Alleluia. Many of the preceding psalms and others which are to follow are prefaced by Alleluia, and the adornment of so many psalms with this heading seems hardly otiose. Just as in a melody this one general term embraces various tones, so the one word Alleluia incorporates manifold motives for expressing the force of its proclamation. There is more than one way of saying, "Bless the Lord," and just as this praise is assembled from different actions, so Alleluia is applied to various forms of activity and to appropriate discourses. The purpose of this psalm is to proclaim the perfection of the Law, in other words the Lord Christ, manifested to the world by mighty miracles from the beginnings of the Jewish nation; and the parallels between their situation and ours show that every Christian today is likewise set free.

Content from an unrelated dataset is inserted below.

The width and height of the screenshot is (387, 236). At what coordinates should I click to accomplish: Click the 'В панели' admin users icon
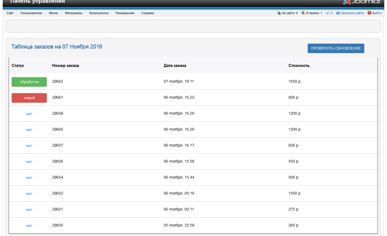303,13
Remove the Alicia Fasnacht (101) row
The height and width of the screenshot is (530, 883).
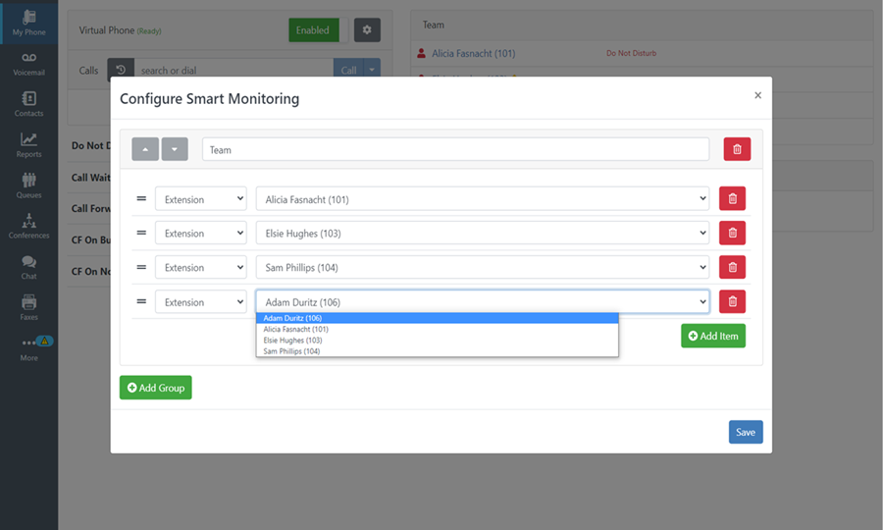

The prophet speaks throughout the psalm. In the first section he recounts the miracles which the Lord bestowed on the Jews and on the Christian people. In the second he asks in the form of a question why the sea fled, and why the Jordan held back its course; to this he attaches the most pleasing reply that the earth was moved by the presence of the Lord. In the third section he shows that the idols of the Gentiles were unprofitable to their worshippers, and he then explains how useful and most wholesome is the Lord's religion to those who espouse it.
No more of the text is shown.